**** RAW RECORDS

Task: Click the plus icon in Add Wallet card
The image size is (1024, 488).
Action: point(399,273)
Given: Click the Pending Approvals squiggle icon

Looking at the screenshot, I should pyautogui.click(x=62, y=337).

********
**** RAW RECORDS

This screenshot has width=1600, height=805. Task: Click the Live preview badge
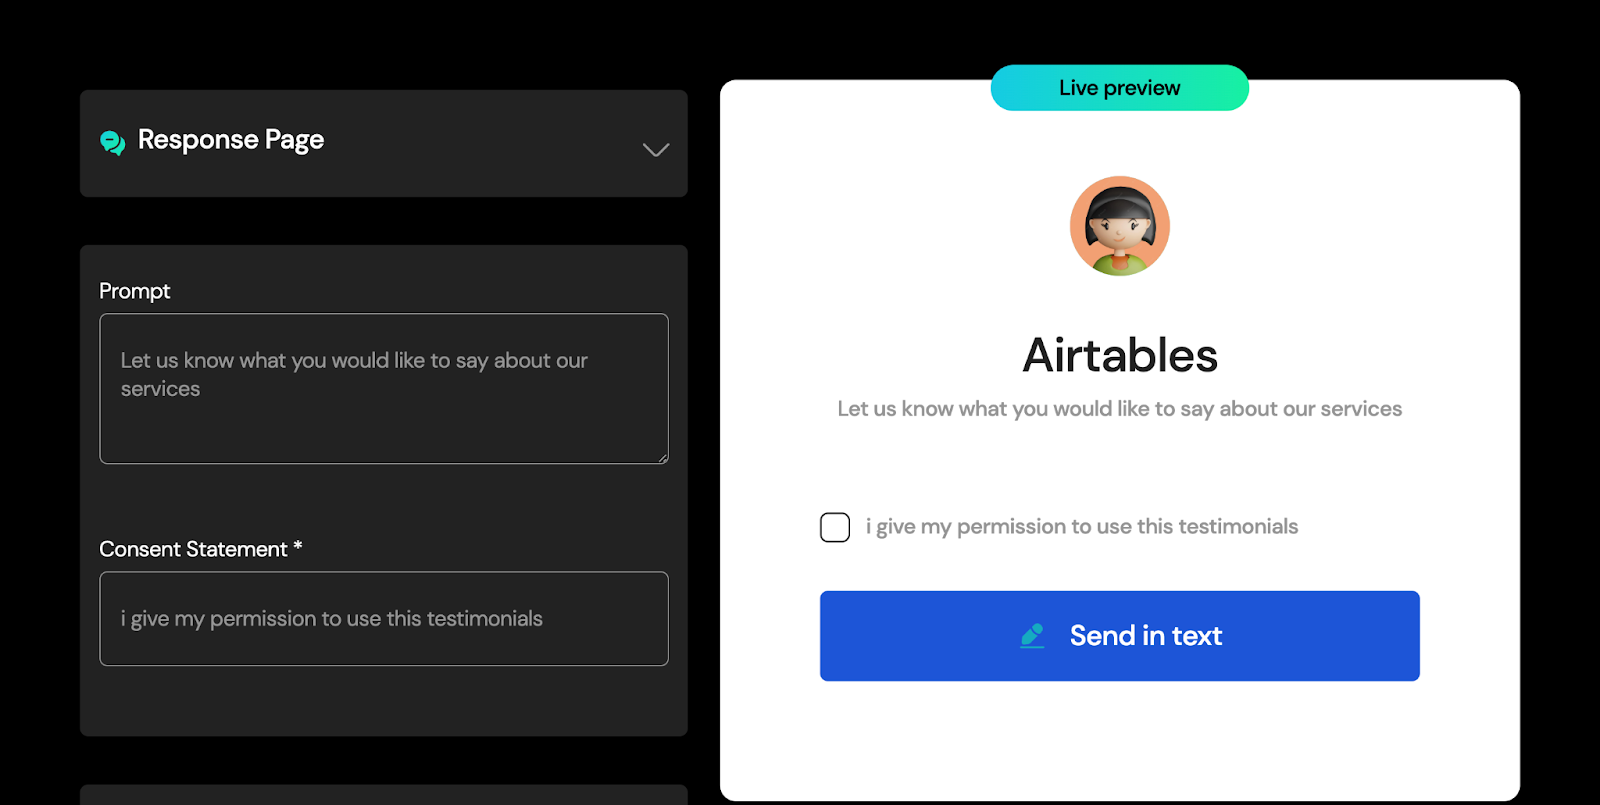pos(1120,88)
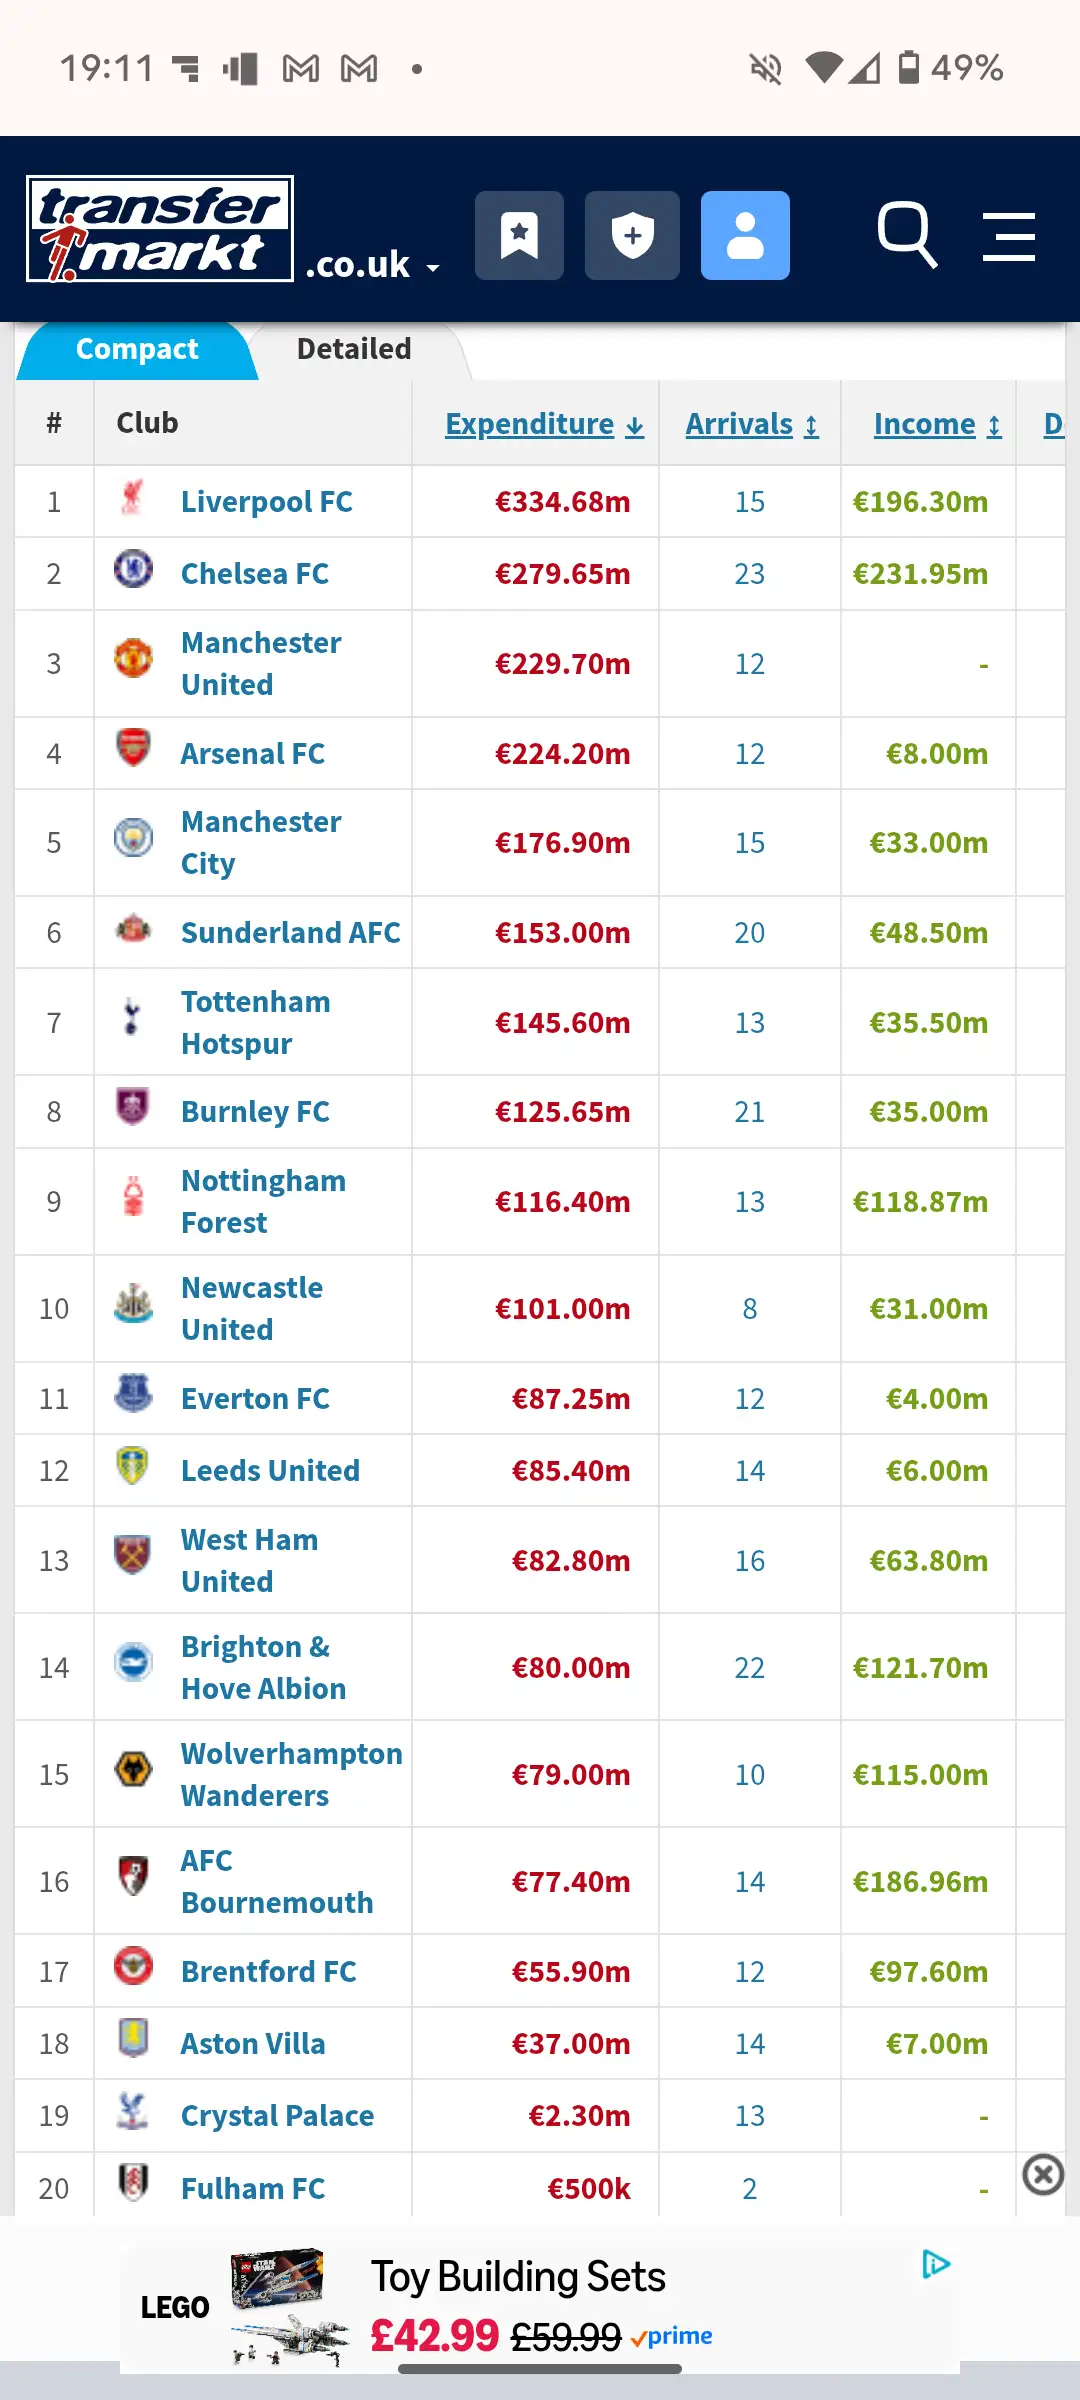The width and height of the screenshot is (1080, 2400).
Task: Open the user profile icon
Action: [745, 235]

********

Replace "badge" with "label" in the lines from the one containing "This screenshot has" up to and including the one containing "Action: [745, 235]". Return only those lines with nothing else changed, and leave the pictures out.

This screenshot has width=1600, height=805. Task: Click the Live preview label
pos(1120,88)
The width and height of the screenshot is (1080, 2400).
Task: Open the user profile icon
Action: [745, 235]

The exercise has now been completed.